As have several courts, the Massachusetts SJC concluded that “Padilla is an extension of the rule in Strickland,” referring to Strickland v. Washington, 466 U.S. 668 (1984), the decision laying out the Supreme Court’s modern IAC test. Strickland provides a two-part test for determining IAC: first, whether plea counsel’s representation fell below an objective standard of reasonableness (i.e., whether counsel’s performance was deficient) and, second, whether that deficient performance prejudiced the defendant.
The Padilla Court, the SJC explained, “was applying the first prong of the Strickland standard when it concluded that the failure of counsel to provide her client with available advice about an issue like deportation was constitutionally deficient.” As such, Padilla “is not the creation of a new constitutional rule.” Rather, it “is the definitive application of an established constitutional standard on a case-by-case basis, incorporating evolving professional norms (on which the standard relies) to new facts.” That is, Padilla merely applies the Strickland test to a new set of facts, thus it may be applied retroactively.
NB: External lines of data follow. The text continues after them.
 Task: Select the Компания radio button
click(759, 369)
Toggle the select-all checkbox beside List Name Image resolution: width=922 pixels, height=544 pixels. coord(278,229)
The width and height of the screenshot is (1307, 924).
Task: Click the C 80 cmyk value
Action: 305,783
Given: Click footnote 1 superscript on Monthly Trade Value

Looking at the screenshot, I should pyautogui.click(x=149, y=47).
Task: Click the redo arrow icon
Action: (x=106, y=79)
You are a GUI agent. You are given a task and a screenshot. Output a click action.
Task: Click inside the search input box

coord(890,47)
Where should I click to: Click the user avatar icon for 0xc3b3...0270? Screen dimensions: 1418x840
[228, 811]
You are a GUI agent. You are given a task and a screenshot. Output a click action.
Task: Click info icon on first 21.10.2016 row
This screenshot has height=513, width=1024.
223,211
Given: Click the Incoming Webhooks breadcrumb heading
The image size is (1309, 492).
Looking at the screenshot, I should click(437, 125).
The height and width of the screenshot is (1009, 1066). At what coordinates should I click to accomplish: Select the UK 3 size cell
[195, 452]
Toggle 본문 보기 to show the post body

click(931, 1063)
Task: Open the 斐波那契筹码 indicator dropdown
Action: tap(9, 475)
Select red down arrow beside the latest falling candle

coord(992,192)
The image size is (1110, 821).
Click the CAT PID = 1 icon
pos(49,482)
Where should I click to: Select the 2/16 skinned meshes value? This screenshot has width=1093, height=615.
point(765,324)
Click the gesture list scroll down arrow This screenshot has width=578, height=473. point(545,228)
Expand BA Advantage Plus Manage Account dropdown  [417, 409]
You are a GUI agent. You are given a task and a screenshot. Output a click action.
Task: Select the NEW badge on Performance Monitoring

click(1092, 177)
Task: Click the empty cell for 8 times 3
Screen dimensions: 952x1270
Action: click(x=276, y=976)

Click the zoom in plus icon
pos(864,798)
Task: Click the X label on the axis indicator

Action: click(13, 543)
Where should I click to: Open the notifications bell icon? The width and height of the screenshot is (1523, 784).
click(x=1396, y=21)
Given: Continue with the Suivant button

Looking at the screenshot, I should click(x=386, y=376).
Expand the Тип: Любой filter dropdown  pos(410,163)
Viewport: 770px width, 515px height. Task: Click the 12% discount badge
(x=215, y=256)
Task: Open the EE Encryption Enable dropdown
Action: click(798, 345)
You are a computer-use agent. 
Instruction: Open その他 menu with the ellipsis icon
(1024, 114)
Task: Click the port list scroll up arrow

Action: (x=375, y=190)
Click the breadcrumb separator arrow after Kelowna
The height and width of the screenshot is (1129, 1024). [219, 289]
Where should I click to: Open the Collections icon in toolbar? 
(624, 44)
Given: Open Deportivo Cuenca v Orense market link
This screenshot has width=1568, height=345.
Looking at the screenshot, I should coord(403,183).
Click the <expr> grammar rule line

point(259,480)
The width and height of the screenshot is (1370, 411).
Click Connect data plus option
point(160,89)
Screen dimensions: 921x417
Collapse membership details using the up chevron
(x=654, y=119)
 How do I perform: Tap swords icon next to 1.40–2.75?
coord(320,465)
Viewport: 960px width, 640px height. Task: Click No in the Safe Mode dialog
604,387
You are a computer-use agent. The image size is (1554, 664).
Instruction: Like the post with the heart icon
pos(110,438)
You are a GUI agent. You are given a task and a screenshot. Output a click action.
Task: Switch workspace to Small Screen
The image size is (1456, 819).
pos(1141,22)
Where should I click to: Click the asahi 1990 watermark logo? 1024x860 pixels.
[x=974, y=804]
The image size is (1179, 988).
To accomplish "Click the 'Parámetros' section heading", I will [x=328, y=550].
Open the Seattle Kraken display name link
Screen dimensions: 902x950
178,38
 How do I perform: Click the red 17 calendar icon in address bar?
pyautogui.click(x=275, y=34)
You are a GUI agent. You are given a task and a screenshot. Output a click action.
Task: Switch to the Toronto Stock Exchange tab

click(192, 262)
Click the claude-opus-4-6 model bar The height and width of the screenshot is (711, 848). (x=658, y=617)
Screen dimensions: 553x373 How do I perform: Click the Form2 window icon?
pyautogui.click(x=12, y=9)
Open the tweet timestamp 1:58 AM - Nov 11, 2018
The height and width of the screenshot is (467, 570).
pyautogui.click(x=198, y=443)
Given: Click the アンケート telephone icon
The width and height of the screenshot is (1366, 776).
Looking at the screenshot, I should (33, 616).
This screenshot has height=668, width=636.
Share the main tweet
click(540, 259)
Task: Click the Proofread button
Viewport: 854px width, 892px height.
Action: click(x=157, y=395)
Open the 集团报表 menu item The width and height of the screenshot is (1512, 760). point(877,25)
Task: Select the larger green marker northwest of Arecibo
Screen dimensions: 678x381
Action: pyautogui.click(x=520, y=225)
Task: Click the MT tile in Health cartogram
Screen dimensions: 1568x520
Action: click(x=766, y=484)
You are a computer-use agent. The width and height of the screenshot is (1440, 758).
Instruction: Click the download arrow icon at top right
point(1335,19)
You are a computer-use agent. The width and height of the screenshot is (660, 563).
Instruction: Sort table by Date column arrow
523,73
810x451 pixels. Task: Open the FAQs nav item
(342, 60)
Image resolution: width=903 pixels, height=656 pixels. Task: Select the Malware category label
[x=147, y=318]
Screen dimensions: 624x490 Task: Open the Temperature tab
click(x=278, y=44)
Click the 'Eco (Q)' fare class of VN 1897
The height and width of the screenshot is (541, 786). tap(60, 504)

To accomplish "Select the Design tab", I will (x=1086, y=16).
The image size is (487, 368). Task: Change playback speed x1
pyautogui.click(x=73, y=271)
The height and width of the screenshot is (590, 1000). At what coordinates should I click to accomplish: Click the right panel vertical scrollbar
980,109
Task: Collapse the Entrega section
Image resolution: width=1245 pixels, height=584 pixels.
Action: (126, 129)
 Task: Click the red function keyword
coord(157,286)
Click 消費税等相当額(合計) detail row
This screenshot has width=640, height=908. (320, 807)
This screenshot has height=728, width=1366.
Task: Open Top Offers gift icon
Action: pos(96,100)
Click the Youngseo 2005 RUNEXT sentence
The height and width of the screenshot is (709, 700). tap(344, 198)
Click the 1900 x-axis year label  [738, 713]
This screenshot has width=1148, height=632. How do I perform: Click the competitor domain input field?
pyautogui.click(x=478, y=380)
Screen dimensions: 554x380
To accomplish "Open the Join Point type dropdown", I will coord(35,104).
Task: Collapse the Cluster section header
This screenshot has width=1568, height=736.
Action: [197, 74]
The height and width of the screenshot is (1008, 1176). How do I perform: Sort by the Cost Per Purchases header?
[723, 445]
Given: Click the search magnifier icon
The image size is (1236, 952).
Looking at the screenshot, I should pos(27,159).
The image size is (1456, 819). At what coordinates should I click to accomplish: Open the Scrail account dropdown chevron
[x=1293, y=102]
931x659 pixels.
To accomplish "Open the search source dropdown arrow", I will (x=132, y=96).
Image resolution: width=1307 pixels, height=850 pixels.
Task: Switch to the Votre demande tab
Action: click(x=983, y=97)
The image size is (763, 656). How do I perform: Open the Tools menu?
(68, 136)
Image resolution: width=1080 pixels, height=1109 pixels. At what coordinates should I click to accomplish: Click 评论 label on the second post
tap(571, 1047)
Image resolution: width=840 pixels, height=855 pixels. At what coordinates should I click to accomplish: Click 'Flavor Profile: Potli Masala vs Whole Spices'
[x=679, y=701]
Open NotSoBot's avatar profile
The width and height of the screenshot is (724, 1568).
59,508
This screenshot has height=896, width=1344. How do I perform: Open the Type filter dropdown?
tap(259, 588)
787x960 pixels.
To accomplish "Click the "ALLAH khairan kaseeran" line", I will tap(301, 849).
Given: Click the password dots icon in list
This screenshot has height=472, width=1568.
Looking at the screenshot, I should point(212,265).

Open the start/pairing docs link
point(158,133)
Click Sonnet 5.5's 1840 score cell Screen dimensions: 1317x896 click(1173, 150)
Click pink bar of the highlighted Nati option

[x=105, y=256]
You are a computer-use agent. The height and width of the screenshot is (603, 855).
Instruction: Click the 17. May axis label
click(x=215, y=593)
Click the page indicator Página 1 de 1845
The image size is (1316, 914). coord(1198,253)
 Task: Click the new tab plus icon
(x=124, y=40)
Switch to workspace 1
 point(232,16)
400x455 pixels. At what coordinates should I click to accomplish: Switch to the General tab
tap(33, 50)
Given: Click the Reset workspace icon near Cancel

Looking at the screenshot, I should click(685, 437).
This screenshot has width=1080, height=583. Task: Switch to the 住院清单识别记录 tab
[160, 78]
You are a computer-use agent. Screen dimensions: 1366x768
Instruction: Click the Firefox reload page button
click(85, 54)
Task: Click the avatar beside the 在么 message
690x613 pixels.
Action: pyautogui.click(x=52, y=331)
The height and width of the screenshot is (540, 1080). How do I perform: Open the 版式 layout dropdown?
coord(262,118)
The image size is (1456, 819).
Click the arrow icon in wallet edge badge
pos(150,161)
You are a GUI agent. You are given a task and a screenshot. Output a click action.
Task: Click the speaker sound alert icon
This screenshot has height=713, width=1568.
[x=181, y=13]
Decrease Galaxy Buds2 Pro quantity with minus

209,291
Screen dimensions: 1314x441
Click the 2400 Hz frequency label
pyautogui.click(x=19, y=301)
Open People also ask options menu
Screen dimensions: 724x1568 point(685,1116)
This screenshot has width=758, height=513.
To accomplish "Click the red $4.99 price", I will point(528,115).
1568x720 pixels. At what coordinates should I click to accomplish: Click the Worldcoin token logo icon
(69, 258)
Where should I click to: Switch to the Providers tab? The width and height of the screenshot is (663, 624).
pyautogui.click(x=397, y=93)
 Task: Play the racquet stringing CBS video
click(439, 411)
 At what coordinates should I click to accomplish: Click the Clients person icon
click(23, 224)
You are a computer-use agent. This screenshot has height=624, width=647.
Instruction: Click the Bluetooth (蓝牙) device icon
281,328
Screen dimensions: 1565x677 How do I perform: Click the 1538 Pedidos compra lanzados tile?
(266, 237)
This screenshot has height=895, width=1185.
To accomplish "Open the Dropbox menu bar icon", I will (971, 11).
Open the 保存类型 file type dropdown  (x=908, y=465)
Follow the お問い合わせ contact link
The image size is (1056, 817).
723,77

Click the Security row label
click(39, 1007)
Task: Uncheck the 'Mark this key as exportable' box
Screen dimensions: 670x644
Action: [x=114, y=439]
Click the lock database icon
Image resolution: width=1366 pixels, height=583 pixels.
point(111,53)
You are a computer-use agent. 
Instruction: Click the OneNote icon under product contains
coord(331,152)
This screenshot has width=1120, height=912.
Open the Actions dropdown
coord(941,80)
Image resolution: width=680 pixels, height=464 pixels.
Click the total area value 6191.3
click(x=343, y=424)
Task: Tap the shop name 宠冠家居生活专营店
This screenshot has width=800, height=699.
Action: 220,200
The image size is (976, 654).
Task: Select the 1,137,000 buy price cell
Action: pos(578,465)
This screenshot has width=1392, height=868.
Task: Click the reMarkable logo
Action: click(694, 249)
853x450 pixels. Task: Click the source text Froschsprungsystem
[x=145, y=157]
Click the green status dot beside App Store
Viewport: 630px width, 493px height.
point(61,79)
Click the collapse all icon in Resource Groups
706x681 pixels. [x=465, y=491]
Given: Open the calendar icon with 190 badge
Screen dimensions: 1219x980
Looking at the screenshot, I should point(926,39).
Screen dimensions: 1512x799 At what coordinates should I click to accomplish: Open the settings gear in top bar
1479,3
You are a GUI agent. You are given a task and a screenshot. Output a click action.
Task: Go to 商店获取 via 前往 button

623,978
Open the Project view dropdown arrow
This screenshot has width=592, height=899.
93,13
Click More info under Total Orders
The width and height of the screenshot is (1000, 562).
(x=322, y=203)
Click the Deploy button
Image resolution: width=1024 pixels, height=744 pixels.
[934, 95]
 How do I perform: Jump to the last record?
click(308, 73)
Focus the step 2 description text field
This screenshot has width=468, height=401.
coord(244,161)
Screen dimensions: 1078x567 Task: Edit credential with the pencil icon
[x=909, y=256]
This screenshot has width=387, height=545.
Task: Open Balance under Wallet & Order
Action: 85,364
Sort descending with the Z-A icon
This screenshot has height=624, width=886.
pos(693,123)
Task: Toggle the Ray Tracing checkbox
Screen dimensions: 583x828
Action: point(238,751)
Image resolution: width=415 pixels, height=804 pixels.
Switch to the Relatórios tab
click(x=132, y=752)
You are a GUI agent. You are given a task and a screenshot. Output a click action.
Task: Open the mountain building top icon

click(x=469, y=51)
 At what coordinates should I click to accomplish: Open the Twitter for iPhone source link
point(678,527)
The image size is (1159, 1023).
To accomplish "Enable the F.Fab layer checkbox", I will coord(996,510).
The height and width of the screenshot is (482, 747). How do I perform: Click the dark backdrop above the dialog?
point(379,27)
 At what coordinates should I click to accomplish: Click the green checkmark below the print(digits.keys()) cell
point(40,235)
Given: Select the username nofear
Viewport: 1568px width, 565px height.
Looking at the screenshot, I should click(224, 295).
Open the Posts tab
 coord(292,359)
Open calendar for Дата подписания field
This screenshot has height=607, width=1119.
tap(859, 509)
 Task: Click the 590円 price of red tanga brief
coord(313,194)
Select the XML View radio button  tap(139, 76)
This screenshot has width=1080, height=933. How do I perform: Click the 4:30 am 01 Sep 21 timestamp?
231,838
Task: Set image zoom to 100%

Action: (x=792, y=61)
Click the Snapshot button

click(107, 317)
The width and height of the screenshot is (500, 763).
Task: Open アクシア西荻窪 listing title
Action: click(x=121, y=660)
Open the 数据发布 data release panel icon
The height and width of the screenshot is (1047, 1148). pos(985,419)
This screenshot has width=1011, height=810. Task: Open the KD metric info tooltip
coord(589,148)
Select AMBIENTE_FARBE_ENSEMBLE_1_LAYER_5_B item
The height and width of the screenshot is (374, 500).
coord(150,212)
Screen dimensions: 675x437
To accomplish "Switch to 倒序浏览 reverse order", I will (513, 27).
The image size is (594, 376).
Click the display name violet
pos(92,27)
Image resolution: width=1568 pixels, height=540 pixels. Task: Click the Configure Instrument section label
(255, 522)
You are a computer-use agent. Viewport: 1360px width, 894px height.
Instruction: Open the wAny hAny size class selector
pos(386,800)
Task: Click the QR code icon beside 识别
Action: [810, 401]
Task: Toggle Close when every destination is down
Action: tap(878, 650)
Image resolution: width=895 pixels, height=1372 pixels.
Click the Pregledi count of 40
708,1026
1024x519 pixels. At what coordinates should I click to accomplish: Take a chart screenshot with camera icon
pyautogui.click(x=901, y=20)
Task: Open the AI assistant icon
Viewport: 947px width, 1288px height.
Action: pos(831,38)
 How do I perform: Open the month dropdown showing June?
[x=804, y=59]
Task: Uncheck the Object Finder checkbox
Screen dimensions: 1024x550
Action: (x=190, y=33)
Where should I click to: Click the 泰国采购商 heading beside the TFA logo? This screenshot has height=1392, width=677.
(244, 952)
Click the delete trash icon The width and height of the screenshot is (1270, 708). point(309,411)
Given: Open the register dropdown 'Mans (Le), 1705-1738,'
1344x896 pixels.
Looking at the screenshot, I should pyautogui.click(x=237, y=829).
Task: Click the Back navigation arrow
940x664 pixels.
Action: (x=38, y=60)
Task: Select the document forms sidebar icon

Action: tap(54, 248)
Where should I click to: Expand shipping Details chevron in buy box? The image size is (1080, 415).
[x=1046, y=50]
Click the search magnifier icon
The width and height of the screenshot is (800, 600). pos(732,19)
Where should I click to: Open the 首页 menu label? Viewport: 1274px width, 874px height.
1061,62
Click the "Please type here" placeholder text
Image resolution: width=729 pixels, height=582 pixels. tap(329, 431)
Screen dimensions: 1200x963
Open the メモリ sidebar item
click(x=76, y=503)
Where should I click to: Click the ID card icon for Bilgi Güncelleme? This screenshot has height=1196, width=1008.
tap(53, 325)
The SJC held that Padilla applies retroactively to convictions “obtained on or after April 1, 1997.” This is the date on which the Illegal Immigration Reform and Immigrant Responsibility Act of 1996 (IIRIRA) became effective. The court did not explain why it chose this date and it remains unclear to me.
My best guess is that the Padilla Court emphasized the fact that IIRIRA repealed relief under former INA § 212(c) as evidence of the growing convergence of criminal law and immigration law. Padilla, however, placed just as much emphasis on the elimination of judicial recommendations against deportation (JRAD) which was accomplished through the Immigration Act of 1990 (IMMACT90) so, as far as I can tell, the Massachusetts court could have chosen the effective date of IMMACT90 just as easily as the effective date of IIRIRA. Readers’ thoughts are welcomed.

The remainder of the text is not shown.